植物、都電、鴨長明・方丈記

人鳥堂の飯島です。意見は私個人のものです。

 家の前に縁台を出して、通る人に時々声をかけながら、本を読むという暮らしを夢想していましたが、家人の反対にあうまでもなく、この暑さでは、とてもとても。そういえば、京都だったか、「ばったり」という折りたたみのような縁台があったような気がしたんですが。
 そこで、家の中で、冷房を軽めに効かせて、「お値段以上」の椅子に腰掛けて、本を読むことにしています。こういう時期に読む本というのは、別に決まっているわけでもないのですが、三木成夫著『内臓とこころ (河出文庫)』を読んで以来、内蔵系の知見に惹かれるような気がしています。


ダーウィンは植物学者だった
 そこで、チャールズ・ダーウィンが、『種の起源』発表後の20年間に、現在の植物学研究につながる一連の実験をしていた「植物学者」でもあったことからはじまるダニエル・チャモビィッツ著『植物はそこまで知っている ---感覚に満ちた世界に生きる植物たち』です。植物の特別な能力についての、きわものの本は結構ありますが、この本は、一線を画していると思います。

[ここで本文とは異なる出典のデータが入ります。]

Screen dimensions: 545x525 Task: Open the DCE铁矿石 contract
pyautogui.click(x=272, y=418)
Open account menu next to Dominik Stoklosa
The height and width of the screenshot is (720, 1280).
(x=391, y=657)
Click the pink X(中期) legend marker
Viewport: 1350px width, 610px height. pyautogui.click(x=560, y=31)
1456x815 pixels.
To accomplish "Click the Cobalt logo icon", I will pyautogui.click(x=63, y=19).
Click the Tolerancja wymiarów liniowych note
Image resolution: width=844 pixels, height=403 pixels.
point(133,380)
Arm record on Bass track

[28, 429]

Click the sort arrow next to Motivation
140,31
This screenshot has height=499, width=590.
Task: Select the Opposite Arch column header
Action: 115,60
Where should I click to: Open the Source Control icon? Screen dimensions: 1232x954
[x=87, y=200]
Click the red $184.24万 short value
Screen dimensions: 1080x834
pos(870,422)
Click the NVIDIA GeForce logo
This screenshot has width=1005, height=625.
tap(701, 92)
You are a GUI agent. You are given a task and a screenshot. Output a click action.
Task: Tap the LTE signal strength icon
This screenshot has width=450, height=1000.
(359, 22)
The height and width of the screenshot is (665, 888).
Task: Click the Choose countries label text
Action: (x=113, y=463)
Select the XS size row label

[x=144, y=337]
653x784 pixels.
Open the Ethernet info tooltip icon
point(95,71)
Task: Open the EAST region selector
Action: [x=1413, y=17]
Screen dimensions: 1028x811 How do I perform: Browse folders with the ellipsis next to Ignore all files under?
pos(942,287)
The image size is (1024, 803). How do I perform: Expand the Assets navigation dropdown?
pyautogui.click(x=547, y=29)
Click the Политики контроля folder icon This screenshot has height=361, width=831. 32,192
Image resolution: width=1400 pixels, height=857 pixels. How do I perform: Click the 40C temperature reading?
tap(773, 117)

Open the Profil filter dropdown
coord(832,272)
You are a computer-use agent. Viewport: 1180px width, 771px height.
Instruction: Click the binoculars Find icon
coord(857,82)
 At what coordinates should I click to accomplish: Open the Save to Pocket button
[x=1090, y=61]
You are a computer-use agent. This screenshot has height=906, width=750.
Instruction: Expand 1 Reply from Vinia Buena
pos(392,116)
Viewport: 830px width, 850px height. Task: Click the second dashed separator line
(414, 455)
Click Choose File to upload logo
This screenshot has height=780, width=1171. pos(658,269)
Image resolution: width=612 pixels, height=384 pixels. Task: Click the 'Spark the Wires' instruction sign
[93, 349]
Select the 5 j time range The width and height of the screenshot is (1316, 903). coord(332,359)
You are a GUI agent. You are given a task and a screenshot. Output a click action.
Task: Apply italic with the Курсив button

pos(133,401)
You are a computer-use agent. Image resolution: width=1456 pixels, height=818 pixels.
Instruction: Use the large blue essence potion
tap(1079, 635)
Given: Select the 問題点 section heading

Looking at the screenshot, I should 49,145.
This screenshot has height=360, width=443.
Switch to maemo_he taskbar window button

 それに、綺麗な本です(変な言い方ですが)。ダーウィンは、ハエトリグサを含む食中植物研究の第一人者になった、と著者は語っていますが、19世紀の論文が今日なお、「引例に使われている」ことでもダーウィンが植物学者であったことが知られるというのですから、進化論でのみ知られるダーウィン像を修正しつつ、植物と私たちとの、感覚における驚くべき共通性と違いの探索は、エキサイティングでもあります。実験によって確かめられたとこ度から、植物は、視覚や嗅覚、触覚、位置感覚、記憶などについて、動物の受容器とは違うとしても、感覚器を持っていることは事実のようです。私としては、体壁系の頂点に立つ脳ではなく、内蔵系の心臓に思いが行くのも、内蔵が植物系のものであるという『内臓とこころ』の影響ですね。
 植物が、接触その他の物理的刺激にどう対応するか、生物としての振る舞いとしては、植物と動物で違っているのですが、信号の発生という細胞レベルで見ると、驚くほど似ているといいます。第6の感覚の「固有感覚」と呼ばれるものは、私たちが体を動かした時に体の各部が、互いにどんな位置関係にあるのかを、いちいち見て確かめなくてもわかるというという感覚ですが、これは、普段意識しないだけに、一度それを失ってみないと実感できないかもしれません。というのも、私は昨年末に脳梗塞になって(幸い傍目にはさしたる変化が見られないほどで済みましたが現在も服薬治療中です)、この位置感覚とでも言うものの喪失を味わいました。
 第6の感覚というのは、他の感覚が、光、匂い、音など外部からやってくるのを知ることであるのに対して、「固有感覚」は体の内部の状態を知ることです。静止時と動作時の体の位置を知るというはたらきは、植物にも当てはまって、重力を感知するしくみは根の最先端の根冠にありますが、ここには人間の平衡感覚をつたえる耳石と同じ平衡石があるとか、植物の記憶ということでいうと、脳にあるグルタミン酸受容体は帰国形成、学習に欠かせないが、植物にもあるとか、驚きに満ちている本です。


むかし、青梅街道を都電が走っていた

 むかし、といってもそんな大昔ではありません。私が子どもの時分です。正確にいいますと、昭和38年(1963年)に廃止されるまで、大正10年(1921年)の淀橋ー荻窪感開業以来ということになります。この間は、戦争や東京都の都市計画などがあり、この「14系統」にも様々なことがあったようです。
 今日、路面電車の復活が、まちづくりとの関連で、また、環境面で優位とされる都市内交通機関として、世界的にも評価される流れの中で、なぜ、都電だけが、荒川線を残して、廃止されたままなのでしょうか。都電の後継交通機関としては、バスや地下鉄がありますが、そこには、東京都の都市運営ということが強く働いているのかもしれませんが、記憶に残る青梅街道の都電は、他の41もあった系統の中では、ひとり「孤独のランナー」であったと語るのが、小川裕夫著『都電跡を歩く――東京の歴史が見えてくる(祥伝社新書322)』です。ちなみに、この祥伝社新書というのは、前にも取り上げました『古代道路の謎』(下の新書の欄をチェックしてください)など、ユニークな都市インフラや歴史を取り上げた企画が面白い新書です。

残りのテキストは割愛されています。